— begin —
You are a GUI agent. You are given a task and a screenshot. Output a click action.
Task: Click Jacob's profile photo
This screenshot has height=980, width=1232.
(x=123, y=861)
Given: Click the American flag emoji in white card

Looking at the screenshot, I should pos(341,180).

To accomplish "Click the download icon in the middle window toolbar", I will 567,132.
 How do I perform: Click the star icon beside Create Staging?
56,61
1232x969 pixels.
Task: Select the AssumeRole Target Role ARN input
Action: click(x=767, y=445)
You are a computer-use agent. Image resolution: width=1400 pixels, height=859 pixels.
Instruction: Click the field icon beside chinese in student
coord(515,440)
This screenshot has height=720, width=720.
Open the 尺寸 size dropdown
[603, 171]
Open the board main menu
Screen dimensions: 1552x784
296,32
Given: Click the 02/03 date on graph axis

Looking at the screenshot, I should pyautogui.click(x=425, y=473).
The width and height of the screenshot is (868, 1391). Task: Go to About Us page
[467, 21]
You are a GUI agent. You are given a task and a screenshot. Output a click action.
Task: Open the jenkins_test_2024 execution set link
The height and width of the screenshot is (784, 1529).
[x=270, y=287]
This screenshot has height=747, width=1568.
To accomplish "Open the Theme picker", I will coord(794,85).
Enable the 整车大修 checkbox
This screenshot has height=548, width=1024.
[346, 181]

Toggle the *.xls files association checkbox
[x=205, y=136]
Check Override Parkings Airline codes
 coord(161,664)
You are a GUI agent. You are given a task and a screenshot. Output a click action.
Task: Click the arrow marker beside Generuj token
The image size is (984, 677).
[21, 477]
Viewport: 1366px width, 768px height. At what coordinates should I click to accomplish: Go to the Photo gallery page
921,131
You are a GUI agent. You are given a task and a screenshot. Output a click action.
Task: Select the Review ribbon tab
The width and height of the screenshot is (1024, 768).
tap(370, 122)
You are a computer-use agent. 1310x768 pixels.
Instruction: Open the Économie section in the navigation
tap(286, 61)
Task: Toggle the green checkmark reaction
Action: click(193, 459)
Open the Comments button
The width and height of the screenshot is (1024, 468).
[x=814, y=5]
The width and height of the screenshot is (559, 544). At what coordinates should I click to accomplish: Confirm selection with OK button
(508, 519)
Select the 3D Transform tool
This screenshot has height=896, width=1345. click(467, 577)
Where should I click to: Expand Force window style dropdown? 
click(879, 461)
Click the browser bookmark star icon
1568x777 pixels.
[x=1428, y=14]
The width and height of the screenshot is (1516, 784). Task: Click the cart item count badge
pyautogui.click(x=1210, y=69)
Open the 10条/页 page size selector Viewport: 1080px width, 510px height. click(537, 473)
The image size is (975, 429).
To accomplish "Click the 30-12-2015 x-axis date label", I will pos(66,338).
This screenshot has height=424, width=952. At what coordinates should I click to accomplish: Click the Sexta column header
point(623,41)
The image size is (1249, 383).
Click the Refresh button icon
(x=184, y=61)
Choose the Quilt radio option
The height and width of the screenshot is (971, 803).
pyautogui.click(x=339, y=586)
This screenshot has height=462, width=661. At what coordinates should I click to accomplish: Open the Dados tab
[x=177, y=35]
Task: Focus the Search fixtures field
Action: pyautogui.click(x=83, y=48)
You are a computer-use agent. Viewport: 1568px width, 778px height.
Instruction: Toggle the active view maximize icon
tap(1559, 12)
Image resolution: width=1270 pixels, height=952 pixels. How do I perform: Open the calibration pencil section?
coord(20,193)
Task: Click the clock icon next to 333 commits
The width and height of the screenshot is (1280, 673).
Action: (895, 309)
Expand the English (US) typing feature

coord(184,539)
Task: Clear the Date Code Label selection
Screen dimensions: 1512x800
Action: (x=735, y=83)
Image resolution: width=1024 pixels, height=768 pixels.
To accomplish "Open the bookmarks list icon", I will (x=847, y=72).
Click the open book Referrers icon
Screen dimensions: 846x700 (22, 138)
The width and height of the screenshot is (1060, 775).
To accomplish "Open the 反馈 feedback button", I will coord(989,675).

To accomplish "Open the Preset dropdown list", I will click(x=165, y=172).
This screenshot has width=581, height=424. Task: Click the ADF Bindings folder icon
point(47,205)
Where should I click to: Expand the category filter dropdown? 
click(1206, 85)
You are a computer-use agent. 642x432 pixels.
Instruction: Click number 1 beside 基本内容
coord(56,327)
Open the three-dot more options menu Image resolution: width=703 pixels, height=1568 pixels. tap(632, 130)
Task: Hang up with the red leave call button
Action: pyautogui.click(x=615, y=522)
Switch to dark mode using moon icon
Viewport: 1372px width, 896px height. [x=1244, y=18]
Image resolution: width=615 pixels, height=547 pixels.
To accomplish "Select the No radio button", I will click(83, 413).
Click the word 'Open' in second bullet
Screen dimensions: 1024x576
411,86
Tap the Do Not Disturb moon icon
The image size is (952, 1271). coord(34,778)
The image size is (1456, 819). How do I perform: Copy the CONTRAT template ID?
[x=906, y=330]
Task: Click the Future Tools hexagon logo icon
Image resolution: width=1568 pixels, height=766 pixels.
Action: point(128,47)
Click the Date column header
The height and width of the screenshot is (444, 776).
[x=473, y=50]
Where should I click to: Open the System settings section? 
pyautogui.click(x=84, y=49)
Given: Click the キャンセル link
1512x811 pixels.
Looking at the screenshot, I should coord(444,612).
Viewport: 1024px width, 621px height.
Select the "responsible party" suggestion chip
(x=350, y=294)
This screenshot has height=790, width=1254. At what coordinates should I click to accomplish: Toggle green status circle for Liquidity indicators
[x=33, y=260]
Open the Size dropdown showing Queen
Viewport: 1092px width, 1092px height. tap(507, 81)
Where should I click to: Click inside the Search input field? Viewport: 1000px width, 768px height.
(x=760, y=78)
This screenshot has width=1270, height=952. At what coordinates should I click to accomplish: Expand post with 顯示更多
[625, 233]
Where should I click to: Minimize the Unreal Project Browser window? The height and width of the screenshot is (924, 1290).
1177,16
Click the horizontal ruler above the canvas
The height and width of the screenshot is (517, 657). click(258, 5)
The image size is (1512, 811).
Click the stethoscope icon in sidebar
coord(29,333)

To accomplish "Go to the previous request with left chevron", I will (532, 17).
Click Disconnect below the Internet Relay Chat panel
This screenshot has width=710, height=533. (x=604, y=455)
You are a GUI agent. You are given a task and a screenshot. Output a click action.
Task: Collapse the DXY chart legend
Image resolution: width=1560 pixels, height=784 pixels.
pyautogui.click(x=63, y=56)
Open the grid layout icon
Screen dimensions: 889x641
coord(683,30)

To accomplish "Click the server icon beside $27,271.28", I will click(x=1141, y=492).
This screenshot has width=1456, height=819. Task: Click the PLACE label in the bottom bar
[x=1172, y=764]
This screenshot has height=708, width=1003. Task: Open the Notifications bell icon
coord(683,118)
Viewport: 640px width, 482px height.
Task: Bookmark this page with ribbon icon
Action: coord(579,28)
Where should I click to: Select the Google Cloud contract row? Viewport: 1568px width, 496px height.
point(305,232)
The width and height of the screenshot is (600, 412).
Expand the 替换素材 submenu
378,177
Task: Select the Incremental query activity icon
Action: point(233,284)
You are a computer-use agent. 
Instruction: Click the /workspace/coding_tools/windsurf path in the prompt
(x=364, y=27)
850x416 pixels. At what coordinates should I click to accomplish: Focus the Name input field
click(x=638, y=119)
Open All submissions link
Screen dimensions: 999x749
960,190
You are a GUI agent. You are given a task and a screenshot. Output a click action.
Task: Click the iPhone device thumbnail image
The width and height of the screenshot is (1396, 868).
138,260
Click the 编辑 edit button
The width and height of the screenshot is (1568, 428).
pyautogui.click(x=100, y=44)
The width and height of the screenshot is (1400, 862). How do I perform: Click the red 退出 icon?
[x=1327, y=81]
— end —
■ **WHAT NEEDS TO BE DONE**
Reproduce all of the records above, substituting "screen agent" for every occurrence of "GUI agent" and leaving everything else unchanged.

■ **WRITTEN SOLUTION**
You are a screen agent. You are given a task and a screenshot. Output a click action.
Task: Click Jacob's profile photo
This screenshot has height=980, width=1232.
(x=123, y=861)
Given: Click the American flag emoji in white card

Looking at the screenshot, I should pos(341,180).

To accomplish "Click the download icon in the middle window toolbar", I will 567,132.
 How do I perform: Click the star icon beside Create Staging?
56,61
1232x969 pixels.
Task: Select the AssumeRole Target Role ARN input
Action: click(x=767, y=445)
You are a computer-use agent. Image resolution: width=1400 pixels, height=859 pixels.
Instruction: Click the field icon beside chinese in student
coord(515,440)
This screenshot has height=720, width=720.
Open the 尺寸 size dropdown
[603, 171]
Open the board main menu
Screen dimensions: 1552x784
296,32
Given: Click the 02/03 date on graph axis

Looking at the screenshot, I should pyautogui.click(x=425, y=473).
The width and height of the screenshot is (868, 1391). Task: Go to About Us page
[467, 21]
You are a screen agent. You are given a task and a screenshot. Output a click action.
Task: Open the jenkins_test_2024 execution set link
The height and width of the screenshot is (784, 1529).
[x=270, y=287]
This screenshot has height=747, width=1568.
To accomplish "Open the Theme picker", I will coord(794,85).
Enable the 整车大修 checkbox
This screenshot has height=548, width=1024.
[346, 181]

Toggle the *.xls files association checkbox
[x=205, y=136]
Check Override Parkings Airline codes
 coord(161,664)
You are a screen agent. You are given a task and a screenshot. Output a click action.
Task: Click the arrow marker beside Generuj token
The image size is (984, 677).
[21, 477]
Viewport: 1366px width, 768px height. At what coordinates should I click to accomplish: Go to the Photo gallery page
921,131
You are a screen agent. You are given a task and a screenshot. Output a click action.
Task: Select the Review ribbon tab
The width and height of the screenshot is (1024, 768).
tap(370, 122)
You are a computer-use agent. 1310x768 pixels.
Instruction: Open the Économie section in the navigation
tap(286, 61)
Task: Toggle the green checkmark reaction
Action: click(193, 459)
Open the Comments button
The width and height of the screenshot is (1024, 468).
[x=814, y=5]
The width and height of the screenshot is (559, 544). At what coordinates should I click to accomplish: Confirm selection with OK button
(508, 519)
Select the 3D Transform tool
This screenshot has height=896, width=1345. click(467, 577)
Where should I click to: Expand Force window style dropdown? 
click(879, 461)
Click the browser bookmark star icon
1568x777 pixels.
[x=1428, y=14]
The width and height of the screenshot is (1516, 784). Task: Click the cart item count badge
pyautogui.click(x=1210, y=69)
Open the 10条/页 page size selector Viewport: 1080px width, 510px height. click(537, 473)
The image size is (975, 429).
To accomplish "Click the 30-12-2015 x-axis date label", I will pos(66,338).
This screenshot has height=424, width=952. At what coordinates should I click to accomplish: Click the Sexta column header
point(623,41)
The image size is (1249, 383).
Click the Refresh button icon
(x=184, y=61)
Choose the Quilt radio option
The height and width of the screenshot is (971, 803).
pyautogui.click(x=339, y=586)
This screenshot has height=462, width=661. At what coordinates should I click to accomplish: Open the Dados tab
[x=177, y=35]
Task: Focus the Search fixtures field
Action: pyautogui.click(x=83, y=48)
You are a computer-use agent. Viewport: 1568px width, 778px height.
Instruction: Toggle the active view maximize icon
tap(1559, 12)
Image resolution: width=1270 pixels, height=952 pixels. How do I perform: Open the calibration pencil section?
coord(20,193)
Task: Click the clock icon next to 333 commits
The width and height of the screenshot is (1280, 673).
Action: (895, 309)
Expand the English (US) typing feature

coord(184,539)
Task: Clear the Date Code Label selection
Screen dimensions: 1512x800
Action: (x=735, y=83)
Image resolution: width=1024 pixels, height=768 pixels.
To accomplish "Open the bookmarks list icon", I will (x=847, y=72).
Click the open book Referrers icon
Screen dimensions: 846x700 (22, 138)
The width and height of the screenshot is (1060, 775).
To accomplish "Open the 反馈 feedback button", I will coord(989,675).

To accomplish "Open the Preset dropdown list", I will click(x=165, y=172).
This screenshot has width=581, height=424. Task: Click the ADF Bindings folder icon
point(47,205)
Where should I click to: Expand the category filter dropdown? 
click(1206, 85)
You are a computer-use agent. 642x432 pixels.
Instruction: Click number 1 beside 基本内容
coord(56,327)
Open the three-dot more options menu Image resolution: width=703 pixels, height=1568 pixels. tap(632, 130)
Task: Hang up with the red leave call button
Action: pyautogui.click(x=615, y=522)
Switch to dark mode using moon icon
Viewport: 1372px width, 896px height. [x=1244, y=18]
Image resolution: width=615 pixels, height=547 pixels.
To accomplish "Select the No radio button", I will click(83, 413).
Click the word 'Open' in second bullet
Screen dimensions: 1024x576
411,86
Tap the Do Not Disturb moon icon
The image size is (952, 1271). coord(34,778)
The image size is (1456, 819). How do I perform: Copy the CONTRAT template ID?
[x=906, y=330]
Task: Click the Future Tools hexagon logo icon
Image resolution: width=1568 pixels, height=766 pixels.
Action: point(128,47)
Click the Date column header
The height and width of the screenshot is (444, 776).
[x=473, y=50]
Where should I click to: Open the System settings section? 
pyautogui.click(x=84, y=49)
Given: Click the キャンセル link
1512x811 pixels.
Looking at the screenshot, I should coord(444,612).
Viewport: 1024px width, 621px height.
Select the "responsible party" suggestion chip
(x=350, y=294)
This screenshot has height=790, width=1254. At what coordinates should I click to accomplish: Toggle green status circle for Liquidity indicators
[x=33, y=260]
Open the Size dropdown showing Queen
Viewport: 1092px width, 1092px height. tap(507, 81)
Where should I click to: Click inside the Search input field? Viewport: 1000px width, 768px height.
(x=760, y=78)
This screenshot has width=1270, height=952. At what coordinates should I click to accomplish: Expand post with 顯示更多
[625, 233]
Where should I click to: Minimize the Unreal Project Browser window? The height and width of the screenshot is (924, 1290).
1177,16
Click the horizontal ruler above the canvas
The height and width of the screenshot is (517, 657). click(258, 5)
The image size is (1512, 811).
Click the stethoscope icon in sidebar
coord(29,333)

To accomplish "Go to the previous request with left chevron", I will (532, 17).
Click Disconnect below the Internet Relay Chat panel
This screenshot has width=710, height=533. (x=604, y=455)
You are a screen agent. You are given a task and a screenshot. Output a click action.
Task: Collapse the DXY chart legend
Image resolution: width=1560 pixels, height=784 pixels.
pyautogui.click(x=63, y=56)
Open the grid layout icon
Screen dimensions: 889x641
coord(683,30)

To accomplish "Click the server icon beside $27,271.28", I will click(x=1141, y=492).
This screenshot has width=1456, height=819. Task: Click the PLACE label in the bottom bar
[x=1172, y=764]
This screenshot has height=708, width=1003. Task: Open the Notifications bell icon
coord(683,118)
Viewport: 640px width, 482px height.
Task: Bookmark this page with ribbon icon
Action: coord(579,28)
Where should I click to: Select the Google Cloud contract row? Viewport: 1568px width, 496px height.
point(305,232)
The width and height of the screenshot is (600, 412).
Expand the 替换素材 submenu
378,177
Task: Select the Incremental query activity icon
Action: point(233,284)
You are a computer-use agent. 
Instruction: Click the /workspace/coding_tools/windsurf path in the prompt
(x=364, y=27)
850x416 pixels. At what coordinates should I click to accomplish: Focus the Name input field
click(x=638, y=119)
Open All submissions link
Screen dimensions: 999x749
960,190
You are a screen agent. You are given a task and a screenshot. Output a click action.
Task: Click the iPhone device thumbnail image
The width and height of the screenshot is (1396, 868).
138,260
Click the 编辑 edit button
The width and height of the screenshot is (1568, 428).
pyautogui.click(x=100, y=44)
The width and height of the screenshot is (1400, 862). How do I perform: Click the red 退出 icon?
[x=1327, y=81]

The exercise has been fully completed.